___ DOCUMENT ___
Even though we’re only a week into October, you may already be overwhelmed by the number of pumpkin recipes floating around online. Well let me share a little secret: We food writers wait ALL YEAR to break out the pumpkin. You’re lucky if we can hold out past Labor Day! Pumpkin is the ultimate symbol of fall and the seasonal cooking that comes with it. Think kids running around the pumpkin patch, the Great Pumpkin, Thanksgiving pies, and the ever-popular pumpkin muffins. (I also think of braised beef with pumpkin and pumpkin ravioli, but that’s another story.) After all, it takes a pretty jaded palate to be able to resist a warm basket of pumpkin muffins.
My kids adore breakfast muffins, but when I’m whipping up gluten-free pumpkin muffins at 6:30 a.m. before shuttling them to school, I want to avoid measuring out 16 kinds of flour. I found that you can make a pretty basic version using just rice flour and a bit of cornstarch–no gums or complicated blends. The muffin’s texture is light with a flavor redolent of pumpkin and warm spices. Granted, the muffin won’t win any “healthy whole-grain awards”, but that was the tradeoff in this case: easy to throw together vs. a blend of multiple flours. (In this morning’s version, I actually found myself a bit shy of the full amount of white rice flour and substituted millet flour for the last 1/4 cup. The results were good; you can always tinker with the flour if you’d like to increase the healthfulness.)
___
**WRITTEN TASK**
Continue the piece on gluten-free pumpkin muffins from the point where it stops.
___ GIVEN DATA ___
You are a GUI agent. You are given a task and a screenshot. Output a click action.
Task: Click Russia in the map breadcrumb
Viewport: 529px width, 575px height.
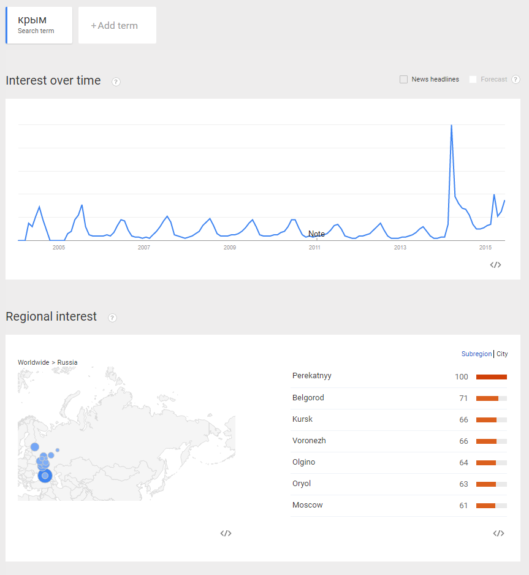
___
**REPLY TO THE TASK**
I love serving the muffins warm with apple butter or pumpkin butter. If you’ve never tried these, you can find them jarred near the jams and jellies at the supermarket. (They may be seasonal; this is a good time of year to stock up.) The fruit butters are dairy free–as are the pumpkin muffins–but if you’re a dairy eater feel free to slather on the butter.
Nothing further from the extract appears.